The investigations that found unidirectional causality running from GDP to electricity (or energy) consumption comprise the second group. These include Ghosh (2002) for India, Jamil and Ahmad (2010) for Pakistan, Ciarreta and Zarraga (2010) for Spain, Mozumder and Marathe (2007) for Bangladesh and Narayan and Smyth (2005) for Australia.

The studies that found bidirectional causality comprise the third group. These include Tang (2008) for Malaysia, Oh and Lee (2004) and Yoo (2005) for Korea, Polemis and Dagoumas (2013) for Greece, Tang et al. (2013) for Portugal, Hamdi et al. (2014) for Bahrain, Jumbe (2004) for Malawi, Ahamad and Islam (2011) for Bangladesh and Belloumi (2009) for Tunisia. The fourth group comprises studies that found no causal linkages between electricity consumption and GDP, such as Stern (1993) for USA.
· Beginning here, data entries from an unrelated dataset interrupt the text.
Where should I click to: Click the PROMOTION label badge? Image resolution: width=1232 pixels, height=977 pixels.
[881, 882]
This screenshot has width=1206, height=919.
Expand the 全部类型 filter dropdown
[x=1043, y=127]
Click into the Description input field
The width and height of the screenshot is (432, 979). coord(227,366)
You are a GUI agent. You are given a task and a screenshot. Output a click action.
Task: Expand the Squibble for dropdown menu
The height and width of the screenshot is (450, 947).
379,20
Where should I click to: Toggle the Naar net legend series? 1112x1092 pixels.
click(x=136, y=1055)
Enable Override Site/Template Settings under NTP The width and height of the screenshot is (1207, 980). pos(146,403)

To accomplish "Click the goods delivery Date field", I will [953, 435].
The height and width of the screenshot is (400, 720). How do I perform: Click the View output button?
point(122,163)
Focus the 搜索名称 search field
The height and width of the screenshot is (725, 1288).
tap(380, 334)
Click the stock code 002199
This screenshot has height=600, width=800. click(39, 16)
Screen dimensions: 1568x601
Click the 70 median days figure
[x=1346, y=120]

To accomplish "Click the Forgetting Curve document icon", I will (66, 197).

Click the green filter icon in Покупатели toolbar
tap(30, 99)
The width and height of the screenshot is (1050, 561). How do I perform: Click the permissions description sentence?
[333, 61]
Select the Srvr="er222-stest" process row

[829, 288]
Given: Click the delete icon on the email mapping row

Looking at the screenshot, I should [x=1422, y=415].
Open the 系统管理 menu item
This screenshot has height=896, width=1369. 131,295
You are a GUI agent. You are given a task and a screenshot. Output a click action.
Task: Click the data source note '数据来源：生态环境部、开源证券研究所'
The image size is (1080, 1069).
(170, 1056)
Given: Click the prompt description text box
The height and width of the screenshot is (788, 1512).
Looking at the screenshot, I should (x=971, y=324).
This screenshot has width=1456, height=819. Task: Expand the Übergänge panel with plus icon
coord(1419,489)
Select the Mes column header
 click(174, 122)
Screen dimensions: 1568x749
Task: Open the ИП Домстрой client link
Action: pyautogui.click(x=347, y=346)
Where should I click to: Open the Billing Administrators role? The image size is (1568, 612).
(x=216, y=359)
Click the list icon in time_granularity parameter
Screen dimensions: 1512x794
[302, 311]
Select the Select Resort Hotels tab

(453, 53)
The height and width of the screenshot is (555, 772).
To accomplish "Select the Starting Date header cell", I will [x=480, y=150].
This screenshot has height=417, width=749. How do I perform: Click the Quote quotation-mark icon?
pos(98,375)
The summary of above writing audit reflects on the causal relationship between electricity (or energy) consumption and GDP, but the existing research works fail to provide clear evidence on the direction of causality between them. The inconsistency of the causality findings may attribute to the different data span and source, alternative econometric techniques, different countries’ characteristics and omitted relevant variables (Chen et al., 2007). The causal relationship between energy consumption and economic growth has strong implications from theoretical, practical and policy points of view (Fuinhas and Marques, 2012).

## 4. Data and estimation techniques

Following Mazumder and Marthe (2007) and Ahamad and Islam (2011), we used both electricity consumption and GDP data for Bangladesh in per capita form. Clearly, besides per capita electricity consumption, different factors could have extraordinary effect on economic growth. Thus, exclusion of those factors could lead to inclination of the estimation results and causality direction of the factors. In this point of view, we included government spending (GE) but in per capita form and trade openness as controlled variable to avoid omitted variable bias and simultaneity bias in our regression following Akinlo (2008) and Tang et al. (2013). Table IV provides the descriptive statistics of the studied variables.

Annual data on PCEC and PCGDP are covering the time period of 1971‒2014 and collected from the World Bank[1]. All data are in real form. The historical data of per capita GDP and per capita electricity consumption for Bangladesh are portrayed in Figure 2.

The functional form of the model to satisfy the prime objective of the study is as follows:

P C G D P = f ( P C E C , P C G E , T O ) .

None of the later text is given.